PASSAGE TO READ

□ □ □

Open to buyOpen to Buy (OTB)

The budget left to commit to new stock within a season's plan — what's planned to buy, minus what's already bought and on order. The discipline that stops over-buying.

By Oana Bradulet

Open to buy (OTB) is the amount of budget you still have available to commit to new stock within a season's plan. Put simply: it's what you planned to buy, minus what you've already bought and what's already on order.

It exists for one reason — to stop over-buying. A plan that isn't tracked against commitments is just a number in a deck. OTB turns it into a live constraint: every buying decision gets checked against what's actually left to spend.

OTB is the financial discipline that sits alongside the range plan and the WSSI. The range plan says what to buy; the WSSI tracks how it trades; OTB governs how much you're still allowed to commit before you've blown the budget.

The formula

There are two equivalent ways to express it, depending on whether you start from the buy plan or the stock plan.

The simplest form — start from planned purchases:

OTB = Planned purchases − On order − Already received

The stock-driven form, used when you plan to a closing-stock target:

OTB = Planned sales + Planned closing stock − Opening stock − On order

Both answer the same question: given where I'm trying to land, and what I've already committed, how much more can I commit?

Worked example

A category is planning a season:

  • Planned sales for the period: £200,000 (at cost)
  • Planned closing stock: £60,000
  • Opening stock: £80,000
  • Already on order (not yet received): £90,000
OTB = £200,000 + £60,000 − £80,000 − £90,000 = £90,000

So £90,000 is still open to commit. If a buyer wants to place a £120,000 repeat order, the OTB position says no — that's £30,000 over plan. Either the plan flexes deliberately, or the order gets trimmed. The decision is made against the budget, not from memory.

Why OTB stops over-buying

Without an OTB discipline, buying decisions get made one at a time. Each purchase order looks reasonable in isolation. The trouble is cumulative: ten reasonable orders can still add up to a season's worth of over-commitment, and you don't find out until the stock lands and the cash is gone.

OTB makes the cumulative position visible at the moment of each decision. It answers the only question that matters when you're about to commit cash: do I still have room?

OTB by category and channel

OTB is most useful broken down, not run as one business-wide figure:

  • By category — so a strong category isn't starved while a weak one over-buys
  • By channel — D2C, wholesale, and marketplace often have separate budgets and separate intake plans
  • By delivery window — OTB for the next intake window is more actionable than a season-total figure

A common pattern is to re-plan OTB monthly as actuals come in. If sales are ahead of plan, OTB opens up — you've earned the room to buy more. If sales are behind, OTB tightens, which is exactly when you want to stop committing cash.

Where OTB goes wrong

The discipline only works if the inputs are current. The most common failure is an OTB calculation built on a stale snapshot of what's on order — a buyer commits against budget that was already spent on an order placed last week. The other failure is treating OTB as a hard ceiling that's never allowed to move; a plan should flex deliberately when trading shifts, not be busted by orders that ignore it.

□ □ □

SET EXERCISE 1
Put the lines of the records starting with the line containing "Where should I click to: Select the Gamer" and continuing through the line containing "point(1902,824)" into a JSON list of strings, with one string per line and blank lines omitted.

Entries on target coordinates
□ □ □

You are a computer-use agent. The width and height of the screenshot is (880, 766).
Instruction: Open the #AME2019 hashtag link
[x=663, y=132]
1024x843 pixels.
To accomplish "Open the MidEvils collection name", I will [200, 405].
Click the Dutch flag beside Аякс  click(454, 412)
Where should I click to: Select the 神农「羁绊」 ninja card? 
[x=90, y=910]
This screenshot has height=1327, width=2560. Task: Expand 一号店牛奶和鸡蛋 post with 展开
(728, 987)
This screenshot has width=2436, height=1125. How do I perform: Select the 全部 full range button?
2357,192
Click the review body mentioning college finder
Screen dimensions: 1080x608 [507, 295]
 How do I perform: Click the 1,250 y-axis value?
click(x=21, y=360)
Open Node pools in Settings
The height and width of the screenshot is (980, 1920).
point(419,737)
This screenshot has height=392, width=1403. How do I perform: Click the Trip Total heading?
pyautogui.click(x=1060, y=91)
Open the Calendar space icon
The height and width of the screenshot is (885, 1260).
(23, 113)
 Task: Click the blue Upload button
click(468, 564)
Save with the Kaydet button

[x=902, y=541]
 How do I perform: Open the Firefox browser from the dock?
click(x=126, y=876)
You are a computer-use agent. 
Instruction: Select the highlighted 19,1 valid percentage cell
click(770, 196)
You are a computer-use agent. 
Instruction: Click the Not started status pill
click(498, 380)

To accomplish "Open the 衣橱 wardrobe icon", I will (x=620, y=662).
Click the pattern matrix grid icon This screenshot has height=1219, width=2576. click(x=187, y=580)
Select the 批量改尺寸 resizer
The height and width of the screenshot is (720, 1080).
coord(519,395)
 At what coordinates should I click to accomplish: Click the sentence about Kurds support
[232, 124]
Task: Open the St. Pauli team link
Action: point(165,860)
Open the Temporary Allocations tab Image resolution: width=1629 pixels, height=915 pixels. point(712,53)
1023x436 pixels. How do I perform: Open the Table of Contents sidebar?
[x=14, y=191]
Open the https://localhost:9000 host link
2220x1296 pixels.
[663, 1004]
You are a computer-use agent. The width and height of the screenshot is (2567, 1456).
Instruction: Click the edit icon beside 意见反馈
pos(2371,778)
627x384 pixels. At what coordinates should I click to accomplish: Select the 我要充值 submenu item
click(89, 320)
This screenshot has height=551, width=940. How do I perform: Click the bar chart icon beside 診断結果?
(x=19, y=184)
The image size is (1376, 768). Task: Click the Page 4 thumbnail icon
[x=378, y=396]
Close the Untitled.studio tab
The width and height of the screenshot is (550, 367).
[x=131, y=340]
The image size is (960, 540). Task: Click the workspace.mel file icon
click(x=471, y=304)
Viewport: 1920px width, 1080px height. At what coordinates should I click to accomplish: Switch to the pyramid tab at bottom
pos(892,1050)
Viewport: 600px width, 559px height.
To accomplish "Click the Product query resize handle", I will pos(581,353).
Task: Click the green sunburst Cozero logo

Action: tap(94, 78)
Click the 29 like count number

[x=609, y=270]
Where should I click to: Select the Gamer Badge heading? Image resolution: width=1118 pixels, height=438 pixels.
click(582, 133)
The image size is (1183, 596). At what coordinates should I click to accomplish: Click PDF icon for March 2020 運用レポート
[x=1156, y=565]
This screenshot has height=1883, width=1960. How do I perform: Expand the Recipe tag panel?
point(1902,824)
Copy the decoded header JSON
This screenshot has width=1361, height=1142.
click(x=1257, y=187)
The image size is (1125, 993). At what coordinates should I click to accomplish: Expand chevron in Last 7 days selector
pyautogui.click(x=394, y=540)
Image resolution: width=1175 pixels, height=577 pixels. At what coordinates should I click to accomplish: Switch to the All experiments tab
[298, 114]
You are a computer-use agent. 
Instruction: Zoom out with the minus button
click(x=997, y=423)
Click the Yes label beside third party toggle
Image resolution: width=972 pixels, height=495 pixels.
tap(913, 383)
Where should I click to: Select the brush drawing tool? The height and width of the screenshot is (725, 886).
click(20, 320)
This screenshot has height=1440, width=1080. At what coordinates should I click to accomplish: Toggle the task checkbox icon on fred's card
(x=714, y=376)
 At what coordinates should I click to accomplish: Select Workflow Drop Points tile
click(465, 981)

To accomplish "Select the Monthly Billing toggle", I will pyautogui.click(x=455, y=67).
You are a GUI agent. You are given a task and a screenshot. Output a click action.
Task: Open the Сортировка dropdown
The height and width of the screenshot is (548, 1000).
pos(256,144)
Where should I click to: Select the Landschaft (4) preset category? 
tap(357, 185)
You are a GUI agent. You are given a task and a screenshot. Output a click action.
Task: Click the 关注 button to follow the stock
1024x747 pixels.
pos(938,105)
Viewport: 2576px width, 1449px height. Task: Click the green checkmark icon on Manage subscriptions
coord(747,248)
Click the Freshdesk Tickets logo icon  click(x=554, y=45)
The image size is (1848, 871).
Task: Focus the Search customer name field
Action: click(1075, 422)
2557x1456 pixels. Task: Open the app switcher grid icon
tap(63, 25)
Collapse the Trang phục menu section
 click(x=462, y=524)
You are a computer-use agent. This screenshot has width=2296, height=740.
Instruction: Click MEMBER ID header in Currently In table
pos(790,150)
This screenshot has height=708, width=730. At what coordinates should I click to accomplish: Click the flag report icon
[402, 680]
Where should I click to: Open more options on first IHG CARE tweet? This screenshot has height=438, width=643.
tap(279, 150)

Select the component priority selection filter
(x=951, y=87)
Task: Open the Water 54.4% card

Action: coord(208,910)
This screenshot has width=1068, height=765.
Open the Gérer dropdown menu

□ □ □

SET EXERCISE 2
Translate the following sentence from the article on open to buy into Spanish: "OTB makes the cumulative position visible at the moment of each decision."

WRITTEN RESPONSE 1
[
  "Where should I click to: Select the Gamer Badge heading? Image resolution: width=1118 pixels, height=438 pixels.",
  "click(582, 133)",
  "The image size is (1183, 596). At what coordinates should I click to accomplish: Click PDF icon for March 2020 運用レポート",
  "[x=1156, y=565]",
  "This screenshot has height=1883, width=1960. How do I perform: Expand the Recipe tag panel?",
  "point(1902,824)"
]

WRITTEN RESPONSE 2
El OTB hace visible la posición acumulada en el momento de cada decisión.